Six of the 25 pictures at ICP are of Seymour’s Spanish war coverage. Four of these are of women working in munitions factories — seemingly middle-class women who appear somewhat out of place in their industrial settings — and are more busy and less heroic than left-wing photos of workers tend to be. The most memorable shot is “Land distribution meeting. Estremadura, Spain” (1936), a woman standing in a crowd while nursing her infant and trying to pay attention to the proceedings. Intense light strikes the side of her upturned face as she concentrates on the speaker; she appears to be a peasant and is desperate to understand what is being said, no doubt a plan she hopes will secure her future and that of the suckling child.

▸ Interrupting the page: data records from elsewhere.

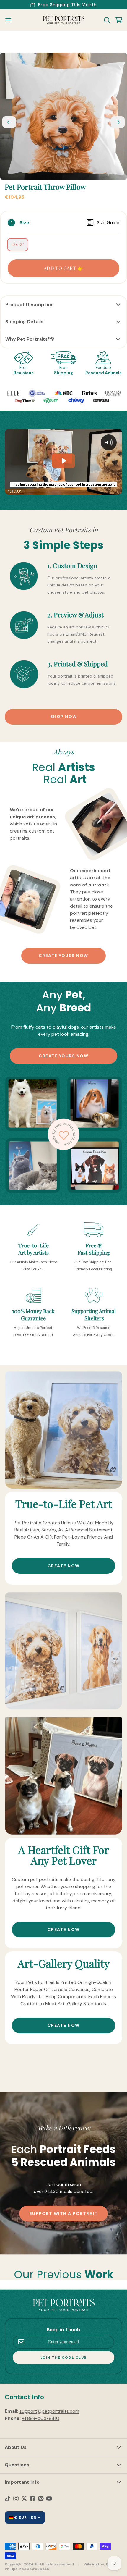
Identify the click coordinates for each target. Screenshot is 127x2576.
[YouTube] (49, 2498)
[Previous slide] (9, 122)
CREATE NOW (64, 1565)
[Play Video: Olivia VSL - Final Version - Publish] (63, 460)
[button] (63, 268)
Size (69, 222)
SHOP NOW (63, 716)
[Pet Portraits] (63, 20)
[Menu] (11, 20)
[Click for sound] (109, 442)
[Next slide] (118, 122)
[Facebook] (32, 2498)
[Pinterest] (41, 2498)
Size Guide (108, 222)
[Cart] (116, 20)
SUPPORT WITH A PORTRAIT (63, 2213)
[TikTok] (8, 2498)
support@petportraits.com (49, 2411)
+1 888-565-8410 (40, 2418)
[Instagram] (16, 2498)
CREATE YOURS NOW (63, 955)
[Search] (104, 20)
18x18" (17, 244)
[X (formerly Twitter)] (24, 2498)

Seymour signed his photographs CHIM, whose pronunciation in French mimics the pronunciation in Polish of Szymin. To his many friends, he was always Chim.
Chim went in 1939 with refugees from Spain to Mexico, where he took photographs published in Life and Paris Match; later that year he arrived in New York. In 1942, he became an American citizen, was inducted into the Army, trained as an interpreter of reconnaissance photographs, and anglicized his name to protect his parents, who were trapped in Nazi-occupied Poland. By 1945, he had a Bronze Star, and was discharged from active duty. Two years later, with Cartier-Bresson, Capa, George Rodger, and William Vandivert, he founded Magnum, and began photographing again.
In 1948, the United Nations International Children’s Emergency Fund (UNICEF) asked Chim to document the plight of thousands of children in Eastern Europe who were wounded, orphaned, and immiserated by the war. He was always a gifted photographer of children, and accepted although UNICEF could pay only a fraction of his usual fee. The brilliant series he created included “Tereska, a Polish child in a home for disturbed children. When asked to draw a picture of her home, she produced these scrawls,” (1949). The pretty girl with a big bow in her hair stands beside the blackboard with chalk in hand and stares terrifyingly at the camera. Her eyes plead for someone to lead her out of the chaos she has drawn.
Chim learned while working in Europe that his parents had been murdered by the Nazis in 1942. This was one of the reasons he felt close to the new state of Israel, and returned to the haven for Jews several times to photograph its development. The wedding picture is not at ICP, but three other photos are, including the dramatic “Israel, welder posed by large cylinder” (c. 1952). The stock image of a heroic industrial worker is subverted here because the welder in his leather apron and raised eye shield is a Sephardic Jew, dark skinned, with a black beard and curled sidelocks, his dramatic features fixed in a penetrating gaze.
In November, 1956, Chim flew to Egypt with Ben Bradlee of Newsweek to photograph the Suez Crisis. On November 10, four days after the armistice was declared, he left Port Said in a jeep with the famed French combat photographer Jean Roy to cover an exchange of wounded soldiers at El Quantara. As they drove toward the Egyptian lines, a sniper opened fire. Machine-gun bullets hit both Roy and Chim, the jeep turned over, and both were dead.
Henri Cartier-Bresson later wrote, “Chim picked up his camera the way a doctor takes his stethoscope out of his bag.”
Until September 9 (1133 Sixth Ave. at 43rd Street, 212-857-0000).